Stone dykes and quarries

Largely thought to be later than the turf dykes, and therefore dating to the post-Improvement period, stone dykes were used to reinforce land divisions and create new enclosures in the uplands.  On Casken Hill turf enclosures clearly were seen to underlie stone dykes and therefore predate the Improvement-period boundaries. In some cases the stone used to construct these dykes was quarried right next to the boundary such as on Waughenwae Knowe.  Along the length of the stone dyke between Keltie Estate and Knowes Farm several quarries were recorded.


On the last day of the 2009 survey season a non-systematic walk was undertaken between the Common of Dunning and the village of Dunning.  The aim of this walk was to look for evidence of the historic transhumance route between Dunning and its common grazings – perhaps of medieval origin.  This walk highlighted the natural topographic features which define the route and how both humans and cattle have made their mark.  On the summit of Chapel Hill, the topographical boundary to the Common, is also a substantial turf dyke defining the boundary between the Common and the land to the north.  To the east a sharply-defined cleft between Chapel Hill and North Hill may have formed a naturally-defined ‘entrance’ to the Common from the north, with traffic channelled towards this point by the substantial dyke.

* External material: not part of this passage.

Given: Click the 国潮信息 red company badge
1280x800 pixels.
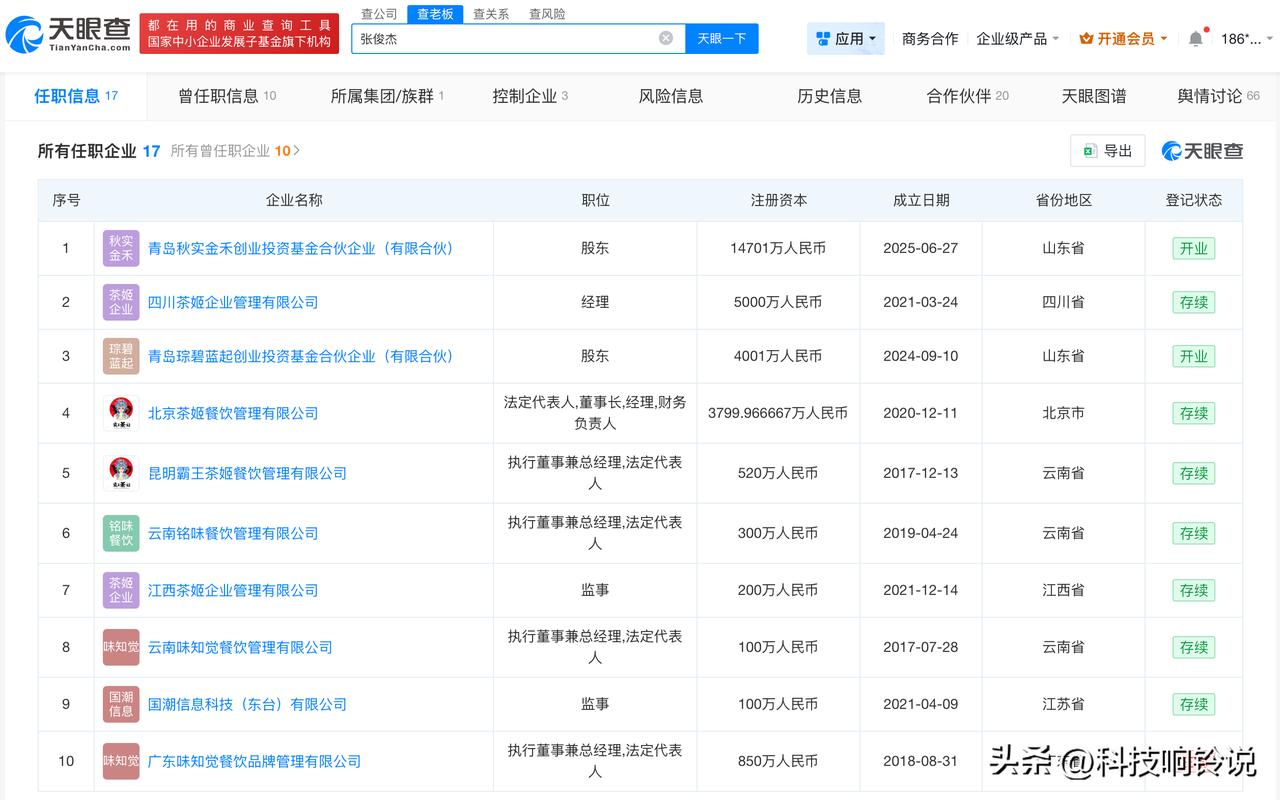Looking at the screenshot, I should 121,704.
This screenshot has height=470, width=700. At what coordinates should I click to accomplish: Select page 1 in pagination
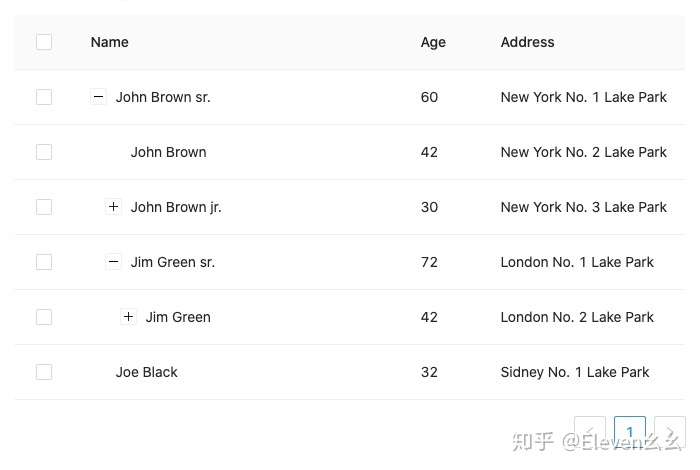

Moving north from Chapel Hill, passing over Priest’s Knowe and Eldritch Hill in the direction of Knowes Farm, several discrete sections of braided trackways were identified.  Appearing as deeply eroded grooves on the steeps slopes and petering out on the level ground. These trackways were created as livestock dug in while climbing upslope and accentuated by water erosion.  The most extensive section of braided trackway comprised up to 12 individual tracks, some of which had been eroded to a depth of c.2 m.